We also went to a Christian college together, and she maintained (until recently, apparently) that homosexuality was a choice and a sin. She talks about being an LGBTQ+ affirming Christian in her blog but doesn't mention ever thinking/saying that being gay was a sin. She doesn't talk about the change of heart. She just appears, fully formed, as an apparent expert on bisexuality. 

She says she's not coming out for attention. She's coming out because it'll mean she no longer has to pretend to be straight. 

I went to the Audacity Book Club zoom event last night. Roxane Gay talked with Torrey Peters about her book Detransition, Baby. Peters talked with security, insight, and grace. She talked about how Cis people look to Trans people for ideas about gender. Straight people to Queer for ideas about family. They're the people who see that the traditional set up doesn't really work for them and are going about trying to figure out new ways of living. She said that Cis women are -- in some part -- starting to look to queerness as well because the system doesn't really fit them either and they want alternatives. 

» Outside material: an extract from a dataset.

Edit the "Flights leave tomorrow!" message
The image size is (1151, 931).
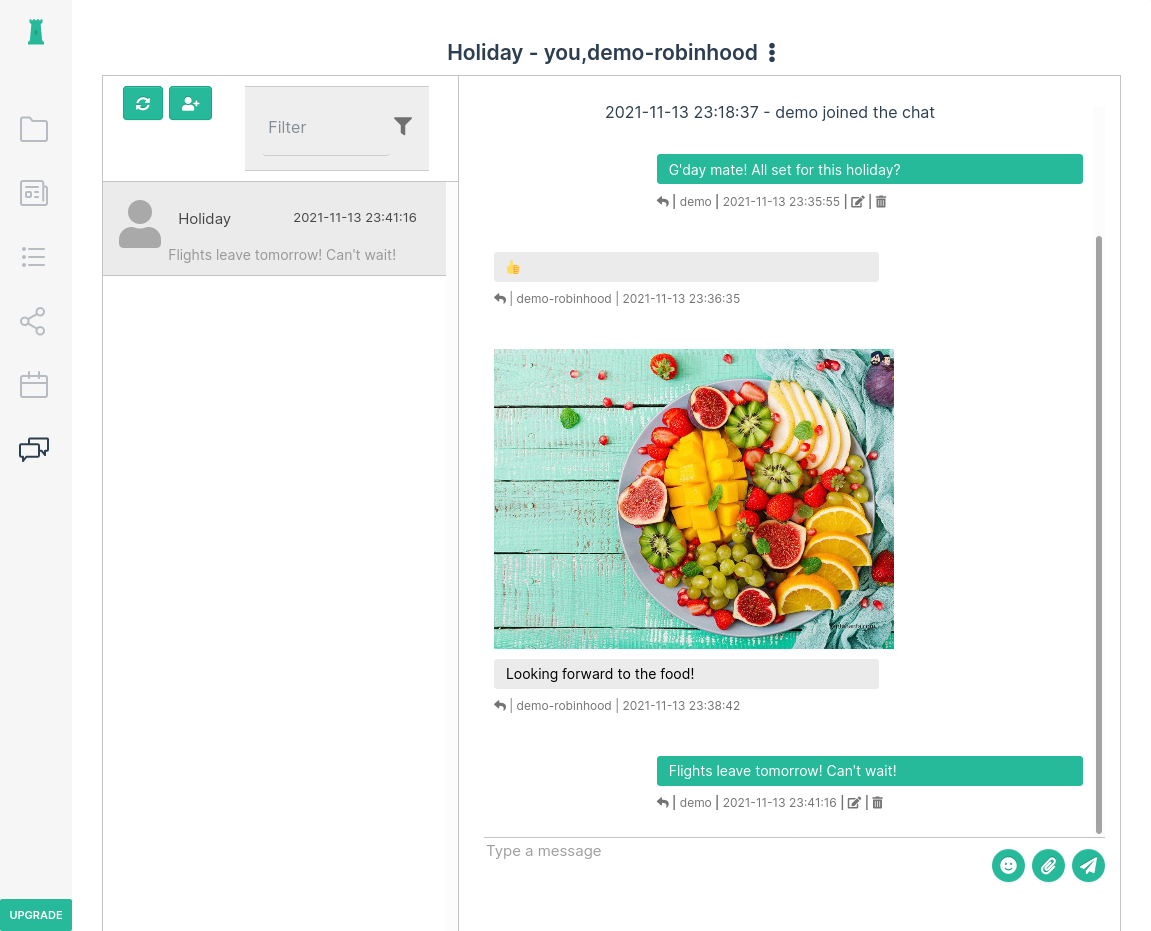[x=854, y=803]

Maybe that's the case for my college friend, even though she maintains that she is happy with her current status quo. I'm wondering about claiming an identity without any change or follow-up action. Maybe she's laying the groundwork for a change in her life, even though she says that she's not. She's not forfeiting any of her straight white woman privilege (or acknowledging it).

I wonder if she thinks about how her life could have been different if she grew up in a different environment, if she had come out earlier, dated women. Maybe coming out now connects her to that would-have-been life. And maybe as a straight white lady myself, I just don't get it. I certainly am not some qualified queerness gatekeeper. 

On my college friend's Facebook post, several other women (who are married to men) from our Christian college said that they were bi as well. Is that anything? It feels like a queerness smash and grab. Is it meaningful? Do I have to regard these women as an embattled sexual-orientated minority, now?  I'm confused and would like someone more qualified to weigh in.